What's an inversion style analyzer?

> Searcher, Indexer, Query, QueryParser, DataWriter, IndexManager, Lock: no,
> because they don't operate light methods within tight loops.  FieldSpec,
> Schema: I don't think so because so far it's been possible to cache the return
> values of certain methods which would otherwise be called often.
> (KinoSearch::Index::Inverter performs such caching.)
>
>> How much work is being done when you create a new host-wrapper object?
>
> That will vary from Host to Host.  In Perl, we're using blessed scalars, which
> are about as cheap as Perl objects get.
>
> However, Perl method dispatch is comparatively slow; if method calls were
> faster, the effect would loom larger.  In Java, for instance, method calls are
> very fast, and creating a host wrapper object on each loop will probably cause
> a significant degradation much sooner.
>
> Put another way: caching a host wrapper object probably matters a lot more
> when method dispatch is fast.

OK.

>> Could you somehow re-use such objects?  (Sort of like how when you go
>> to a children's museum, to the water section, they provide a bunch of
>> yellow frocks that the kids can wear when they play with the water,
>> and return when they are done).
>
> Evocative metaphor. :)  So, who manages the pool?
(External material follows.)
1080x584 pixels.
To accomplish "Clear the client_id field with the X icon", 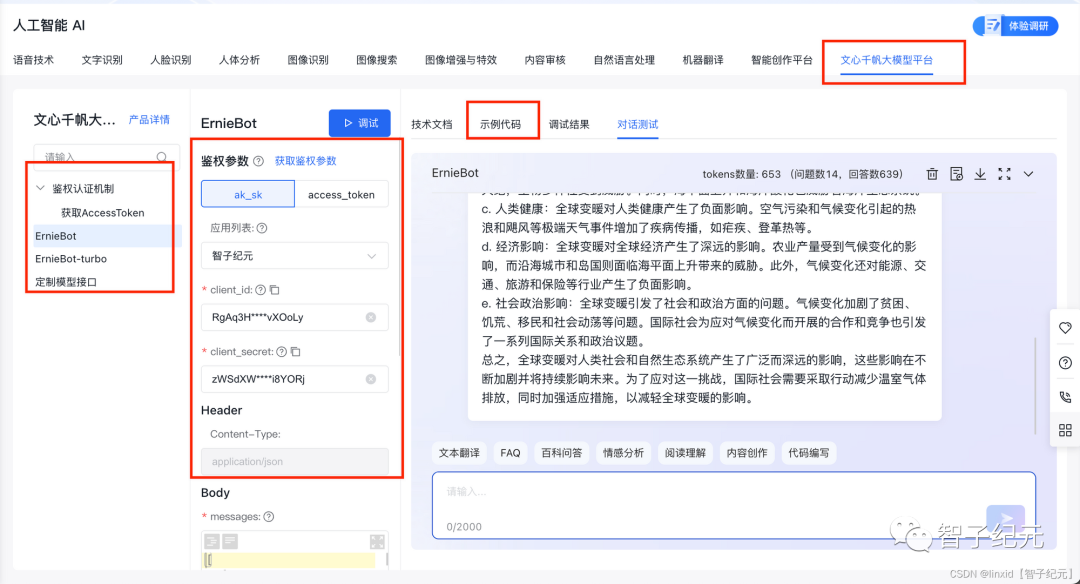I will coord(371,318).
It's a massively concurrent free for all with no locking :)  And
sometimes frocks get lost for a little while and a background sweeping
thread eventually reclaims them.

> Ideally, when we know we're going to be calling back to the host in a tight
> loop, we'd want the caller to cache the host object.  But that's not easy.
>
> Here's the basic implementation of Matcher_Collect():
>
>  void
>  Matcher_collect(Matcher *self, Collector *collector)
>  {
>    i32_t doc_num;
>    Collector_Set_Matcher(collector, self);
>    while (0 != (doc_num = Matcher_Next(self))) {
>      Coll_Collect(doc_num);
>    }
>  }
>
> Say that the user has overridden Collector's Collect() method in the host, so
> it's slow.  To get best performance, we need to change how *Matcher* works,
> even though it's *Collector* that's the source of the slowdown.
>
>  void
>  Matcher_collect(Matcher *self, Collector *collector)
>  {
>    i32_t  doc_num;
>    void  *host_obj = Coll_To_Host(collector); /* <--- Cache wrapper here */
>
>    Collector_Set_Matcher(collector, self);
>    while (0 != (doc_num = Matcher_Next(self))) {
>      Host_callback(host_obj, "collect", 1, ARG_I32("doc_num", doc_num));
>    }
>
>    Coll_Destroy_Host(collector, host_obj); /* <--- Destroy wrapper here */
>  }
>
> (Host_callback() ordinarily takes a Lucy object as its first argument, but
> pretend that it takes a host wrapper object for now.)
>
> Coll_Collect doesn't know it's being called in a loop.  Even if it did, it
> could only cache host object wrappers using static or global vars. (Bye-bye
> thread safety, and what on earth do we do about subclasses?)

OK.

>  static void *Coll_collect_HOST_OBJ = NULL;
>  void
>  Coll_collect_OVERRIDE(Collector* self, i32_t doc_num)
>  {
>    /* Bleah. */
>    Coll_collect_HOST_OBJ = Coll_Validate_Or_Make_Wrapper(self,
>        Coll_collect_HOST_OBJ);
>    Host_callback(Coll_collect_HOST_OBJ, "collect", 1,
>        ARG_I32("doc_num", doc_num));
>  }
>
>> > We lose convenient use of the "inside-out-object" pattern. :(
>>
>> Neat.... I've seen a similar approach (though likely someone has given
>> / would give it a different named pattern)
>
> The "FlyWeight" design pattern is very similar.
>
>> In your example, shouldn't/couldn't the hash key somehow be the id of
>> the *Lucy* object, not of its fleeting host wrapper obj?
>
> Actually, that's what $$self is.
>
>   $self          <---- address of Perl object[1]
>   $$self         <---- address of Lucy object
>
> However, invoking $self->DESTROY on multiple wrappers around the same Lucy
> object is still a problem.

Hmmmm true.

>  sub DESTROY {
>      my $self = shift;
>      delete $foo{$$self};
>      $self->SUPER::DESTROY;  # Calls Dec_RefCount(), not Destroy() as it
>                              # would under the cached-object model.
>  }
>
> As soon as the wrapper has its refcount fall to 0, Perl invokes DESTROY, and
> despite the fact that the Lucy object doesn't get zapped yet, $foo{$$self}
> gets deleted.

OK, I'm convinced... it seems like we should stick with your approach
(make & cache host wrapper when requested or RC becomes 2).